Ricopia dal brano sul trasloco il passo compreso tra "Ho disseminato i" e "la forma fisica.", estremi inclusi.

___ BRANO PROPOSTO

Finite le S, o quasi


... pare che io abbia anche finito gli scatoloni e la relativa pazienza.
Ho disseminato i cassonetti della città dei miei cartoni vuoti. Anche degli imballaggi.
E adesso che i mobili sono pieni, che la casa sembra avere un apparente equilibrio di forme e riempimenti, mobili tende quadri ciapapuer* luci mensole scaffali, adesso che ho praticamente finito... il difficile è ricominciare.

Trovare lavoro.
Trovare amicizie.
Non perdere quelle lasciate nella vita precedente.
Trovare una gastronomia cinese degna di essere frequentata.
Trovare (RItrovare) la forma fisica.

- non trovate anche voi che le ultime due frasi confliggono? -

Trovare una nuova estetista, un nuovo parrucchiere, un nuovo ginecologo - o tornare da quelli di sempre, con 40 minuti di treno?
Trovare un senso al mio stare qui anziché là.
E, se trovassi anche quel foulard color tortora che non so dove sia finito - e se è finito a casa di mia suocera, è perso - e le forchettine da antipasto anni 60, mi sentirei perlomeno un passetto avanti.
 


* ciapapuer= divertente nomignolo piemontese dato a tutti quegli aggeggini il cui unico senso per esistere in una casa è prender polvere ed essere improrogabilmente spolverati con sommo scazzo da desperate housewife. Come direbbe la Sbullonata, "troiai".

______
___ ESTRATTI DEL MATERIALE

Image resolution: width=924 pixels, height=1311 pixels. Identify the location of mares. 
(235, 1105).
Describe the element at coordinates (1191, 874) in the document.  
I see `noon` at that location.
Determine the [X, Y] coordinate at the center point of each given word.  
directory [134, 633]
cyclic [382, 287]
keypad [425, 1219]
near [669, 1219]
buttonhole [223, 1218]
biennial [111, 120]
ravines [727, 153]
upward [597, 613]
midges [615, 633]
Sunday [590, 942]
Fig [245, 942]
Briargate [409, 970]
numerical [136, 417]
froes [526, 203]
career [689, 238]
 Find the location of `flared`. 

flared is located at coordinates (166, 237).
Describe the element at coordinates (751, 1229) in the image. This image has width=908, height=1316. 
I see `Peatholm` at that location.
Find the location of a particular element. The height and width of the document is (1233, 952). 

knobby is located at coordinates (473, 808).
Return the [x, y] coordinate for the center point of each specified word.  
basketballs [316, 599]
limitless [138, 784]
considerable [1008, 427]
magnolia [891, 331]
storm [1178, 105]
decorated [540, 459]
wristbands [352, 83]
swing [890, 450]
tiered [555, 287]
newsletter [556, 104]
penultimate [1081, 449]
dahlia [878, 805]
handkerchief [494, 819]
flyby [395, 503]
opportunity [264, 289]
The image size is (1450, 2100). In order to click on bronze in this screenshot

______

SPAZIO RISPOSTA
Ho disseminato i cassonetti della città dei miei cartoni vuoti. Anche degli imballaggi.
E adesso che i mobili sono pieni, che la casa sembra avere un apparente equilibrio di forme e riempimenti, mobili tende quadri ciapapuer* luci mensole scaffali, adesso che ho praticamente finito... il difficile è ricominciare.

Trovare lavoro.
Trovare amicizie.
Non perdere quelle lasciate nella vita precedente.
Trovare una gastronomia cinese degna di essere frequentata.
Trovare (RItrovare) la forma fisica.